A Description of the University of Texas GRIM patent

The Texas GRIM patent is on a genetic insecticide. While the Texas inventors are trying to address the difficult problems caused by use of chemical pesticides through a potentially less toxic system, the traits patentred and controlled inthe system are powerful: it allows the creation of a genetically-engineered population of animals (including wild populations) whose altered genes will cause their cells to commit suicide if exposed to a particular chemical or environmental condition. The system's widespread use, it's potential application to higher animals, and - in the current corporate biotech product environment - the uses it could be put to if licensed to the private sector, are cause for concern.

A lethal gene called GRIM is introduced into an insect population together with an inducible promoter such that the insects die when exposed to a particular chemical or environmental condition. The GRIM gene is taken from a fly (Drosophila melanogaster) and kills cells by apoptosis, or programmed cell death. Apoptosis is a natual phenomenon; but normally is only expressed under specific circumstances and will not kill the entire organism. The patent mentions several possible inducible promoters, including ones related to heat shock and exposure to chemicals.

In practice, the idea is as follows: The GRIM gene and promoter are introduced into an insect population either by releasing transgenic insects and allowing them to breed with "wild" ones or, theoretically, by setting loose a transgenic virus ("recombinant vector") that infects the bugs and inserts the GRIM gene and promoter into their cells, particularly eggs, where the virus can quickly spread as the embryo grows. Either way, over time, the GRIM gene proliferates through the wild population affecting most, if not all, of the insects. At this point, insects in the population carrying the GRIM gene and promoter are likely to die if the promoter is turned on. The next step is to simply expose the insects to the appropriate activating chemical, or to wait for (or induce) the environmental condition that triggers it.

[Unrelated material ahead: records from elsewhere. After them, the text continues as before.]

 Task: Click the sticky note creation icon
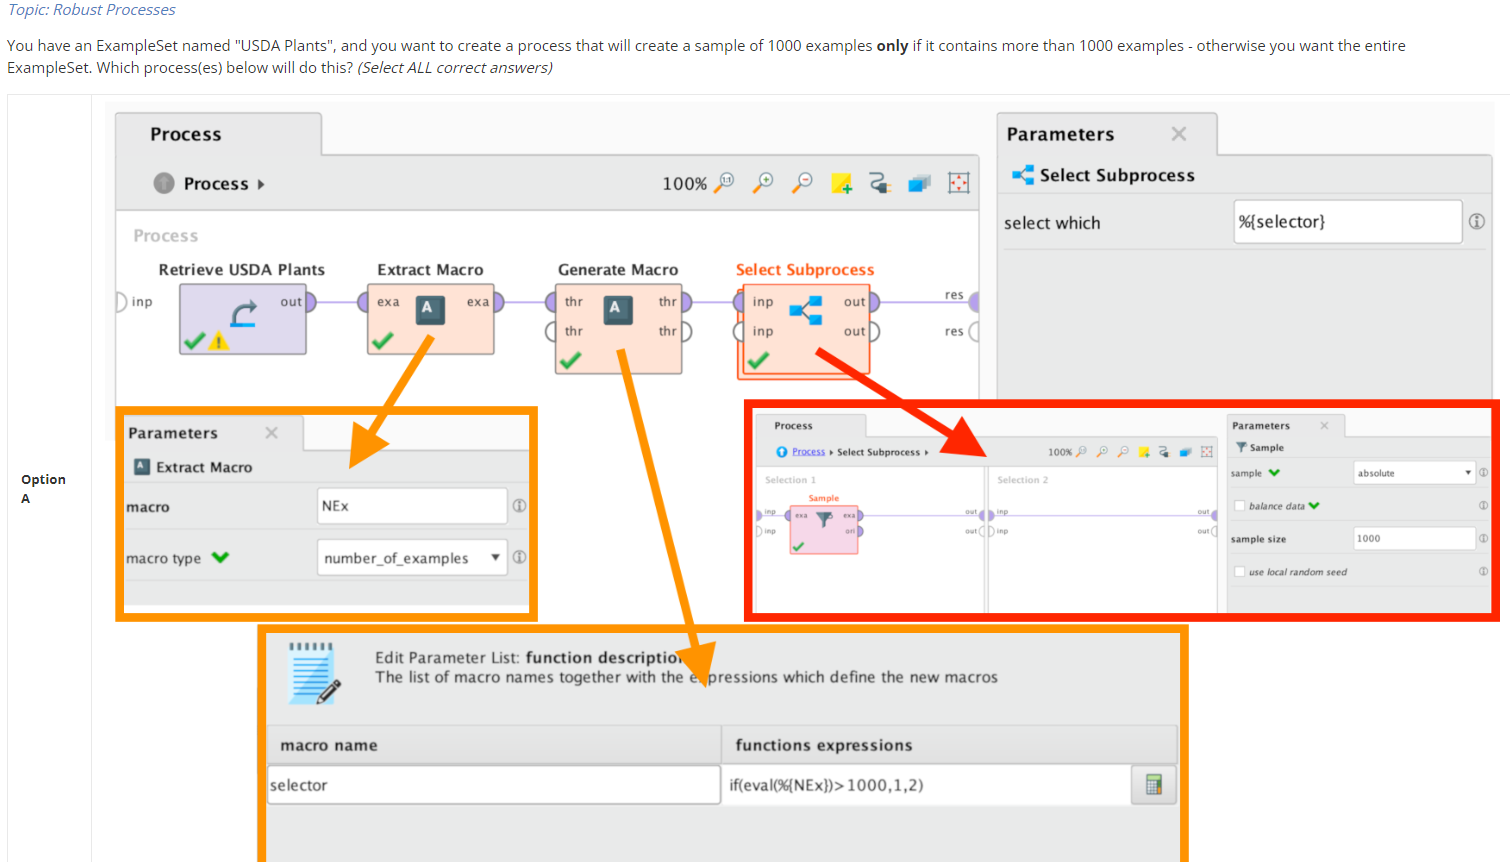click(x=842, y=184)
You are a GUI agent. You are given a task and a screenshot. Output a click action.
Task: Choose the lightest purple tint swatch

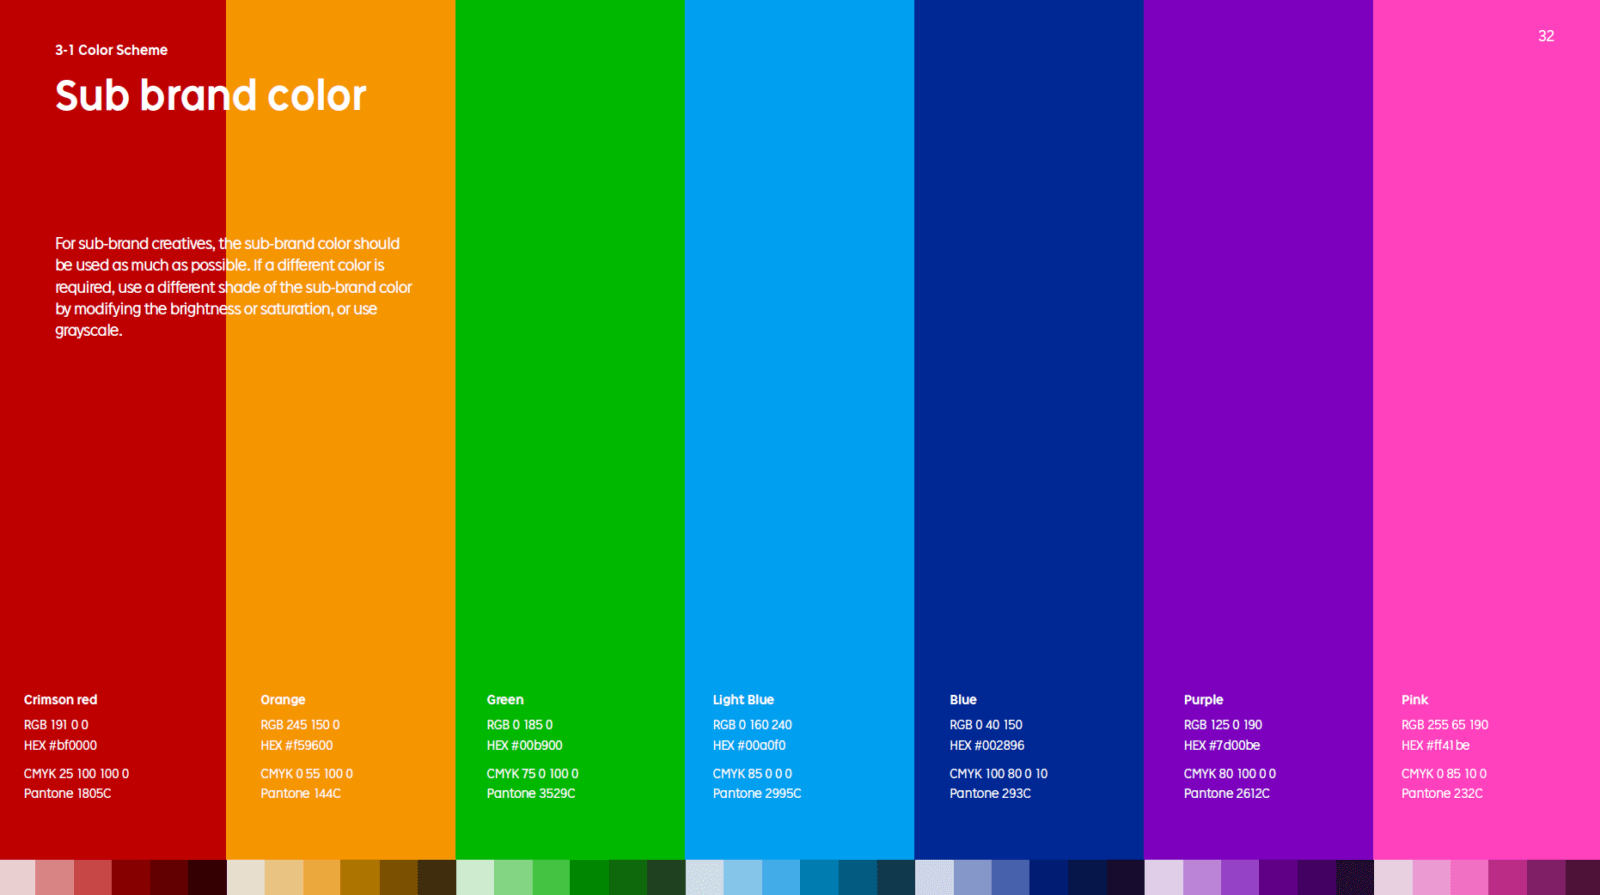(x=1163, y=877)
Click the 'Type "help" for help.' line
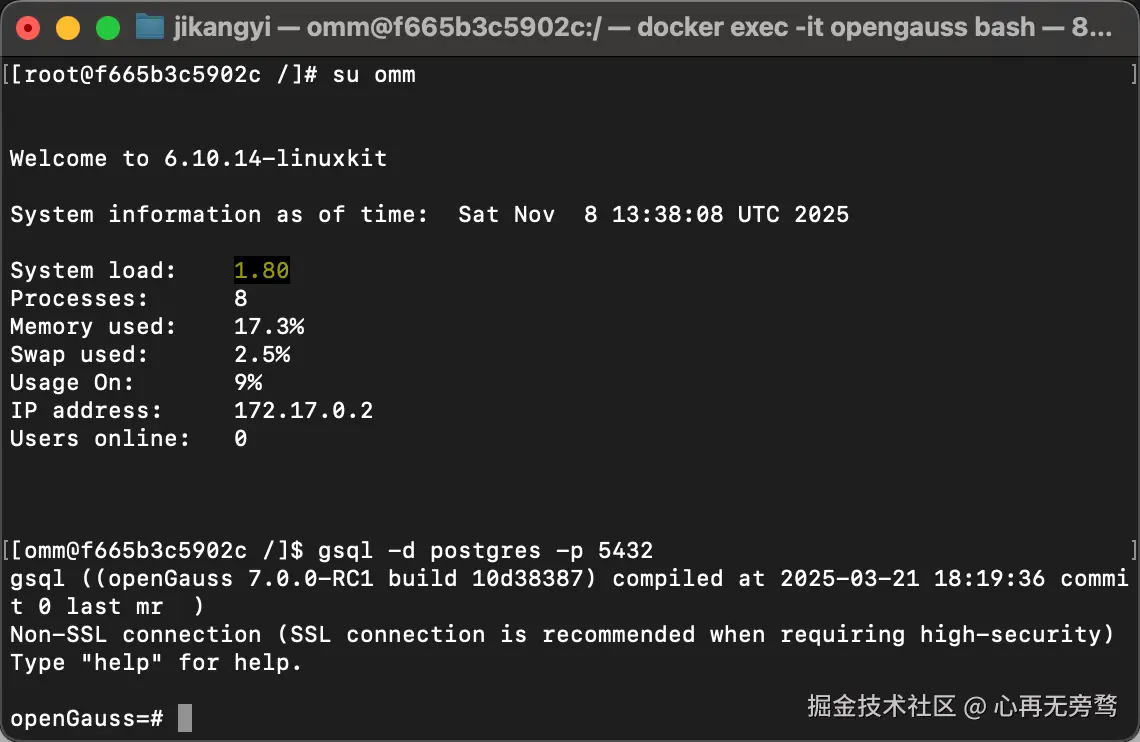This screenshot has height=742, width=1140. [x=156, y=662]
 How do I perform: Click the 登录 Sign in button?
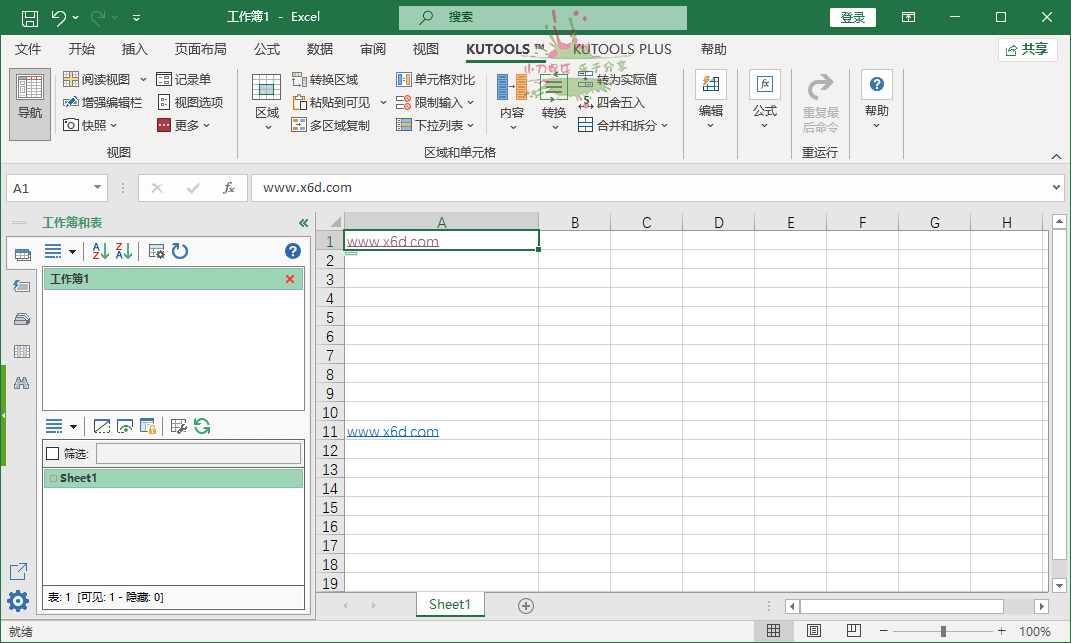pyautogui.click(x=852, y=17)
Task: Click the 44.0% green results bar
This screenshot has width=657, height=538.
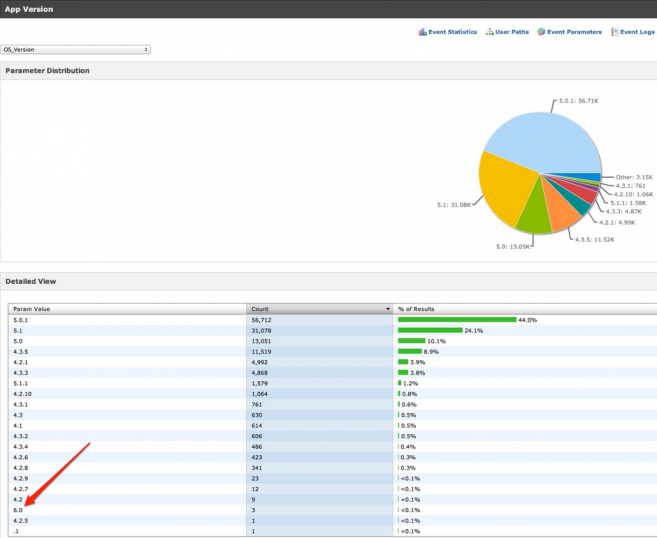Action: [x=456, y=320]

Although the patented GRIM gene comes from flies, its effects are the same when introduced into the cells of other insect species, as well as other animals, including mammals. This means the GRIM system might be used for controlling many different insect species. In mammals, Texas has tested the GRIM system in hampster and human cells, and it works. Texas says that the purpose of introdcucing the GRIM system into laboratory cell cultures of mammalian cells would be further study of the programmed cell death in humans and give scientists insight into how to stop it."